This Freekeh Eggplant Stew is a delicious and nutritious dish that combines the earthy nuttiness of freekeh with the smooth richness of eggplant. The stew is flavored with aromatic herbs and spices for a comforting and hearty meal that is perfect for cold winter days.
Ingredients
- 1 cup freekeh, rinsed
- 2 medium eggplants, diced
- 1 onion, diced
- 4 cloves garlic, minced
- 1 can diced tomatoes
- 4 cups vegetable broth
- 1 tsp cumin
- 1 tsp paprika
- 1/2 tsp cinnamon
- Salt and pepper to taste
- Olive oil for cooking
- Fresh parsley for garnish
Directions
- In a large pot, heat some olive oil over medium heat and sauté the onion until translucent.
- Add the garlic, cumin, paprika, and cinnamon, and cook for another minute until fragrant.
- Add the diced eggplant and cook until softened, about 5 minutes.
- Add the freekeh, diced tomatoes, and vegetable broth.
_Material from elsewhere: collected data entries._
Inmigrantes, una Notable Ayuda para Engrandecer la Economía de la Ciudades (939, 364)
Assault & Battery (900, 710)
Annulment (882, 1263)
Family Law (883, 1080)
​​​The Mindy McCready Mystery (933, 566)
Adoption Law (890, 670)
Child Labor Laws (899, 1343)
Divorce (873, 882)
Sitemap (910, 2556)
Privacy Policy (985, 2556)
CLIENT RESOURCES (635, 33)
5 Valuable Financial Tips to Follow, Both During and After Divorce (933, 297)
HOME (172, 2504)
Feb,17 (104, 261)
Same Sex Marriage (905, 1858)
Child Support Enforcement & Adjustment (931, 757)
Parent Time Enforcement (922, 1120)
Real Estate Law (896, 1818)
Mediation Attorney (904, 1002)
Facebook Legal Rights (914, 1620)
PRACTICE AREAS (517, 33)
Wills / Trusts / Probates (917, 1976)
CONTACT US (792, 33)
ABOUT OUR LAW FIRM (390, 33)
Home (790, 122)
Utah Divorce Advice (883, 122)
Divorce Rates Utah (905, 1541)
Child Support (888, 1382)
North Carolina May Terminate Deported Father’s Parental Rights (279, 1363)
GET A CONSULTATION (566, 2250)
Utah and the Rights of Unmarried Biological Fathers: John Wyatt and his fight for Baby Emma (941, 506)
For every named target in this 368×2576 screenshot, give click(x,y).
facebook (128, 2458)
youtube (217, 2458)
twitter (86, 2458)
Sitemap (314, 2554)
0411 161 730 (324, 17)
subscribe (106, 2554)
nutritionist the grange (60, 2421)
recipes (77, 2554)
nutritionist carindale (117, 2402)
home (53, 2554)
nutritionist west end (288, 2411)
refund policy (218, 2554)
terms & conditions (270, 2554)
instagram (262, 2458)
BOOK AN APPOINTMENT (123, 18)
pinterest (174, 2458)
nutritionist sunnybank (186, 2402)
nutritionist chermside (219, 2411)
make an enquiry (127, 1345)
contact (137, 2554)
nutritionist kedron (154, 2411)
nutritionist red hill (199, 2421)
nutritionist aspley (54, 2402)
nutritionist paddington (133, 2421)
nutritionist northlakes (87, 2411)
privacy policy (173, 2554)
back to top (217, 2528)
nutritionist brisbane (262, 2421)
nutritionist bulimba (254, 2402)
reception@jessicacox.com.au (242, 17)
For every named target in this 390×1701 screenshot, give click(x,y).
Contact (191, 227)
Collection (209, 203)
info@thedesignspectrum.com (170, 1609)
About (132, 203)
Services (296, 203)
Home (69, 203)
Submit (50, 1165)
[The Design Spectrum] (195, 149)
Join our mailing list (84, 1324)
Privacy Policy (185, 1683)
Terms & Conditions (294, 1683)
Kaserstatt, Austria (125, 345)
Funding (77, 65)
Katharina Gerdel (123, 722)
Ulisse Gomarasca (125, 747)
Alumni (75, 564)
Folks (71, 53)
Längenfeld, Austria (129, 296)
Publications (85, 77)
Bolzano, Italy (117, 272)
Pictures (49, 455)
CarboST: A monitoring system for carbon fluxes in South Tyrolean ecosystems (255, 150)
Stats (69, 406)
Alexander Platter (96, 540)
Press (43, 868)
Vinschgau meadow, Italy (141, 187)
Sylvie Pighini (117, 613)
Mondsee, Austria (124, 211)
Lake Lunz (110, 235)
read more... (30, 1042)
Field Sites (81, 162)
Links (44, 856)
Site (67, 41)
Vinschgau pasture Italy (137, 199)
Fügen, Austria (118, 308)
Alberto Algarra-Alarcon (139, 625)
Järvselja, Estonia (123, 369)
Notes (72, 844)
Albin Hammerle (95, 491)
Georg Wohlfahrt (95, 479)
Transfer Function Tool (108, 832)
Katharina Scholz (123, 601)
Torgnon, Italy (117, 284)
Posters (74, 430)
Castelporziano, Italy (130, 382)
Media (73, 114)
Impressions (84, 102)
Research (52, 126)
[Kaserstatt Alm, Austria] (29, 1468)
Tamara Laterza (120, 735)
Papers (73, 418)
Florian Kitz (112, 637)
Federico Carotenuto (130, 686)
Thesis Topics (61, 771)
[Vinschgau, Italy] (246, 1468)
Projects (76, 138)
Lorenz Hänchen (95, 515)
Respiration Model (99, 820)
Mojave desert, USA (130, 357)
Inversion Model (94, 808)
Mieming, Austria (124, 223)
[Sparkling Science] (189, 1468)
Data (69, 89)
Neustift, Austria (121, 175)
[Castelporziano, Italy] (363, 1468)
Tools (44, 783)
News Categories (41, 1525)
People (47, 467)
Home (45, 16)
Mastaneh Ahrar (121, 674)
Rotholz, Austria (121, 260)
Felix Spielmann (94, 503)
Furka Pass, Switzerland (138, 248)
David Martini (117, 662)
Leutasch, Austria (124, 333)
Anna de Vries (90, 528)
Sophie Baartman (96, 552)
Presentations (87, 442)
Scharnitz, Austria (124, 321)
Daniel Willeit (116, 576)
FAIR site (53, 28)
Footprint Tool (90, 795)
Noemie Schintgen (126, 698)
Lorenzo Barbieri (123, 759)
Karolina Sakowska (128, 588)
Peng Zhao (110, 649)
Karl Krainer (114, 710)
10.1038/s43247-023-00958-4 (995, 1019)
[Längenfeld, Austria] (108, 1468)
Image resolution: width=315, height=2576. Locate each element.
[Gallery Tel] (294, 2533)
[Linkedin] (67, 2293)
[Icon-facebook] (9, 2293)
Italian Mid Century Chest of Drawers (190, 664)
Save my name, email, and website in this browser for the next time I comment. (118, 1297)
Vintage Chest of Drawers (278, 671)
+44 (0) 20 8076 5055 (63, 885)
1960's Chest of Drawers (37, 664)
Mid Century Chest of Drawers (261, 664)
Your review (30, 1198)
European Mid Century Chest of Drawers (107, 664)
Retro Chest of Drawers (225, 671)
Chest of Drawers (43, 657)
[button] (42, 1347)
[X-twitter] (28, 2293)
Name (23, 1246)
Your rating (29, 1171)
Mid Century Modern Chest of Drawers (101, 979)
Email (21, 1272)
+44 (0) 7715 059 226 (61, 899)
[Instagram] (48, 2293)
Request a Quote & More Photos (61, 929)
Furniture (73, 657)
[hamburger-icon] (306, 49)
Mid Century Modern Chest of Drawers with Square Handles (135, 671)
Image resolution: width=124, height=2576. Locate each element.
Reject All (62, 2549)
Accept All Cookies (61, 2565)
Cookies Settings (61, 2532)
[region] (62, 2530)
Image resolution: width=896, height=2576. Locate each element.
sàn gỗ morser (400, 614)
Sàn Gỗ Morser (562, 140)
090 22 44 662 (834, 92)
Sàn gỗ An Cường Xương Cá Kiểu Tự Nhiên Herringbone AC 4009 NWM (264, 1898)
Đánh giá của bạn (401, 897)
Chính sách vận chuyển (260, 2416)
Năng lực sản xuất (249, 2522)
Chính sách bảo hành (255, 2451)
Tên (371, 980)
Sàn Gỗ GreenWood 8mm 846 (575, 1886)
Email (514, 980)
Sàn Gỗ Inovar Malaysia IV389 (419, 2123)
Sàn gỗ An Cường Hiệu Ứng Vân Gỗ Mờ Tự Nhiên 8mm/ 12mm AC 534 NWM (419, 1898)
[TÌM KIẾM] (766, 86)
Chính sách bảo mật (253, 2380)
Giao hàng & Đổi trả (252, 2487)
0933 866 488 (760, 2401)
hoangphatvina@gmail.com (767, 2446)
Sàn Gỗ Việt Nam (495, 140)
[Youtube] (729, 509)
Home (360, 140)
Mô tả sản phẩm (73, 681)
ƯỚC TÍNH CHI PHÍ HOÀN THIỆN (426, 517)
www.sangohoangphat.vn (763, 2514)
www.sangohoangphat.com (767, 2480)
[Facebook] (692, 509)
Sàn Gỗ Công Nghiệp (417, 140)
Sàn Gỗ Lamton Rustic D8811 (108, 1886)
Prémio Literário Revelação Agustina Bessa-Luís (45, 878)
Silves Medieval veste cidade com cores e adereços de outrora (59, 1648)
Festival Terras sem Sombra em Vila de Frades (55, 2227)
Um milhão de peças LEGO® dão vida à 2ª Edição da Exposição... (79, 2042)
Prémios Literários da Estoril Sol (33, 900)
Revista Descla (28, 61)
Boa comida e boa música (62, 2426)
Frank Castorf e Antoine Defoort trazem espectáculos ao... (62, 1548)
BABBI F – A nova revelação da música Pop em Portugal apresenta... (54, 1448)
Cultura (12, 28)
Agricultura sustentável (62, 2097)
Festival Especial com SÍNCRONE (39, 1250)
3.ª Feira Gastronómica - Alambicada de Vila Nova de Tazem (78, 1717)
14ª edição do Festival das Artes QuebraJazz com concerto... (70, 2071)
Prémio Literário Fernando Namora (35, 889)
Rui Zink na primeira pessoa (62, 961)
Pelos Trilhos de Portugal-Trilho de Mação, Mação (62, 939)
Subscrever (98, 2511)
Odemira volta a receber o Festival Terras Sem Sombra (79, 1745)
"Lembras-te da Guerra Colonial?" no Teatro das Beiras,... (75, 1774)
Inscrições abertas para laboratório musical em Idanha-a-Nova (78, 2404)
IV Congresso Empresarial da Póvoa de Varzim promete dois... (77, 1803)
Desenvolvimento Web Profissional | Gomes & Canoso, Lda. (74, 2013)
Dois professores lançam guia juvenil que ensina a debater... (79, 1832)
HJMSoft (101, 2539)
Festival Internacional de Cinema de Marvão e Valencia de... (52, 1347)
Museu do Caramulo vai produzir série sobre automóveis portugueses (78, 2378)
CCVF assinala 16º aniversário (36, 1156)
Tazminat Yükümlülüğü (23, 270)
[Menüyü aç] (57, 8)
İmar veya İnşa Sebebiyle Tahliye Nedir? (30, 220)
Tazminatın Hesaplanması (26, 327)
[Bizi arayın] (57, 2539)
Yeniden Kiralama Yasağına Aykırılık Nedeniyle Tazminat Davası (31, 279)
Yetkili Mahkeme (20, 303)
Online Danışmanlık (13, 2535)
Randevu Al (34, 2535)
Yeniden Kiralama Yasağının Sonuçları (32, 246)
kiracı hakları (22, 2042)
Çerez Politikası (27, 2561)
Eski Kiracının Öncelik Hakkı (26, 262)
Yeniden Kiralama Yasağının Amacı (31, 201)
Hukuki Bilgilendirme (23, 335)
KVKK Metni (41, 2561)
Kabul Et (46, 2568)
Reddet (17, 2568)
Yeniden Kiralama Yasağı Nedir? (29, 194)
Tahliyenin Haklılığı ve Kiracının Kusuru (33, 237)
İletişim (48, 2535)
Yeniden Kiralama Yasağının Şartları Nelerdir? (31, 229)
Bring to a boil, then reduce heat and simmer for 45 minutes, or until the freekeh is cooked through.
- Season with salt and pepper to taste.
- Serve the stew hot, garnished with fresh parsley.
- Enjoy your hearty and flavorful Freekeh Eggplant Stew!
Interesting Facts
Freekeh is a highly nutritious whole grain that is rich in fiber, protein, and vitamins.
Eggplant is a versatile vegetable that is low in calories but high in fiber and antioxidants, making it a great addition to a healthy diet.
This stew is a great dish for meal prep, as it can be easily reheated and enjoyed throughout the week.